By participating in the MoodleNet bounty program, you agree to be bound by the rules in this document and the MoodleNet Code of Conduct.
Rewards
Depending on their impact, issues may qualify for a monetary reward; all reports are reviewed on a case-by-case basis, though here are some guidelines:
- Critical: $800 - i.e gaining remote code execution on the server or full database access.
- High: $400 - i.e. gaining access to private data of any other user.
- Medium: $200 - i.e. limited disclosure of private user data or attacks granting access to a single users’ user session (e.g. XSS)
- Low: $100 - i.e. very limited disclosure of user data or attacks involving a high amount of unlikely user interaction
Only bugs that show a clear exploit that puts users or their private data at risk are eligible for rewards, not theoretical vectors. Multiple vulnerabilities caused by one underlying issue will be awarded one bounty. We only reward the first reporter of a vulnerability. Public disclosure of the vulnerability prior to resolution may cancel a pending reward.

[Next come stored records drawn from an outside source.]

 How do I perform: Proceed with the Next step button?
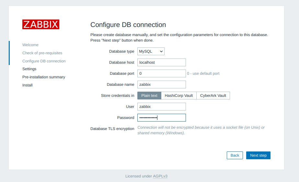pos(258,155)
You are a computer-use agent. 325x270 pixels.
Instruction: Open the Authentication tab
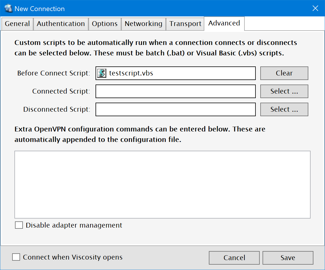[61, 24]
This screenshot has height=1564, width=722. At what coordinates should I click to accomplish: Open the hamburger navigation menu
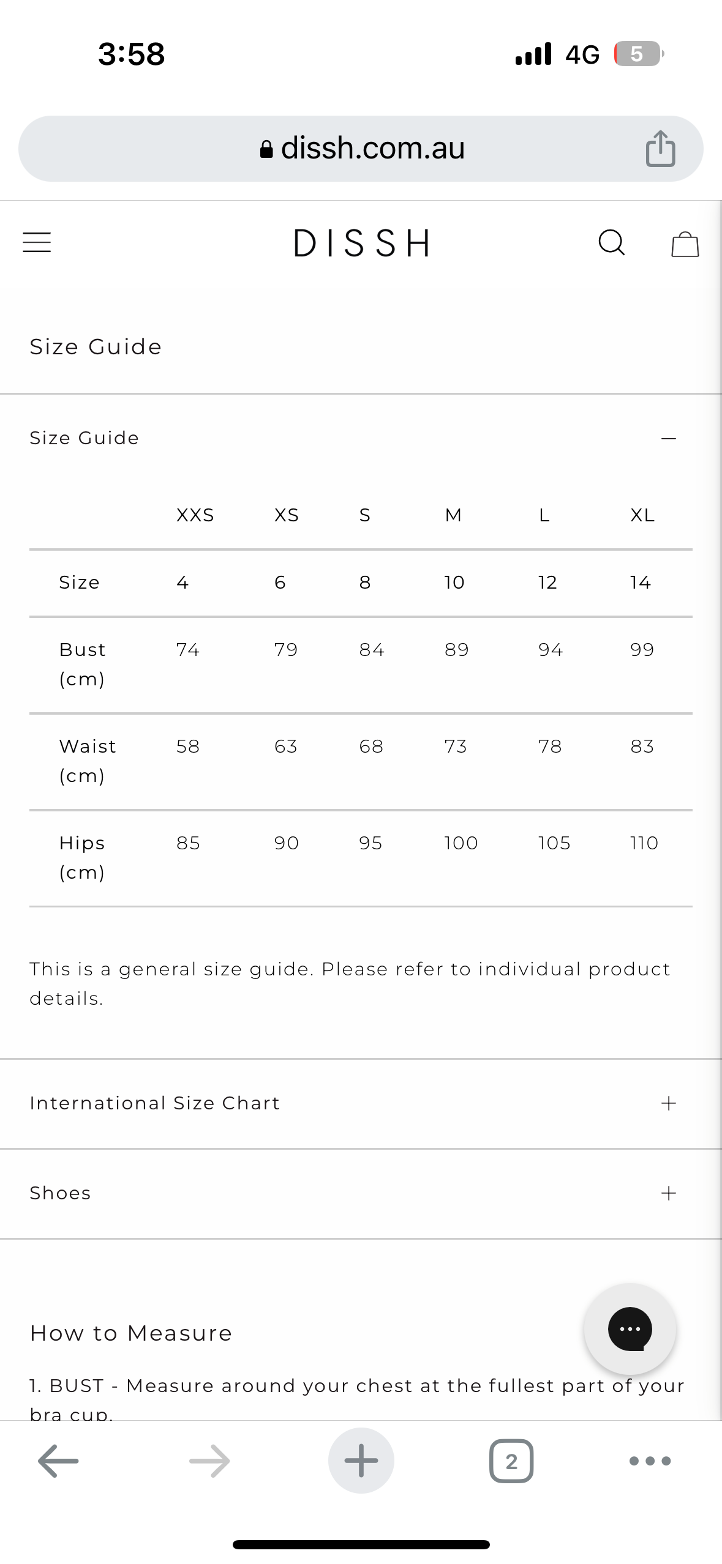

We are aware these rewards may be lower than those offered by bigger, more mature, software projects, but we think that starting this bounty programme at such an early stage of the project might mean that many bugs will be found and fixed early, and thus result in less security exposure for our users.
Found a bug that isn’t a security issue? While we can’t offer you a monetary reward in that case, we will acknowledge the issue and happily accept reports for it.
Scope (final scope TBD upon bounty programme launch)
- CommonsPub, the ActivityPub server used by MoodleNet: https://gitlab.com/OpenCoop/CommonsPub/Server
- MoodleNet back-end: https://gitlab.com/moodlenet/servers/federated
- MoodleNet front-end: https://gitlab.com/moodlenet/clients/react
- Server configurations: https://gitlab.com/moodlenet/servers/deploy
Responsible Disclosure Guidelines
We are committed to working with security researchers to verify, reproduce, and respond to legitimate reported vulnerabilities. You can help us by following these simple guidelines:
- Alert us about the vulnerability as soon as you become aware of it
- Follow up with details needed to reproduce and validate the vulnerability and a Proof of Concept (PoC) as soon as possible (if not detailed enough to reproduce the issue, it will not be eligible for a reward)
- Act in good faith to avoid privacy violations, destruction of data, and interruption or degradation of services
- Do not access or modify users’ private data, without explicit permission of the owner. Only interact with your own accounts or test accounts for security research purposes;
- Contact Moodle HQ (or the instance admin) immediately if you do inadvertently encounter user data. Do not view, alter, save, store, transfer, or otherwise access the data, and immediately purge any local information upon reporting the vulnerability;
- Give us time to correct the issue before disclosing it to other parties (if after waiting a reasonable amount of time, we seem clearly unable or unwilling to do anything about it, please do hold us accountable!)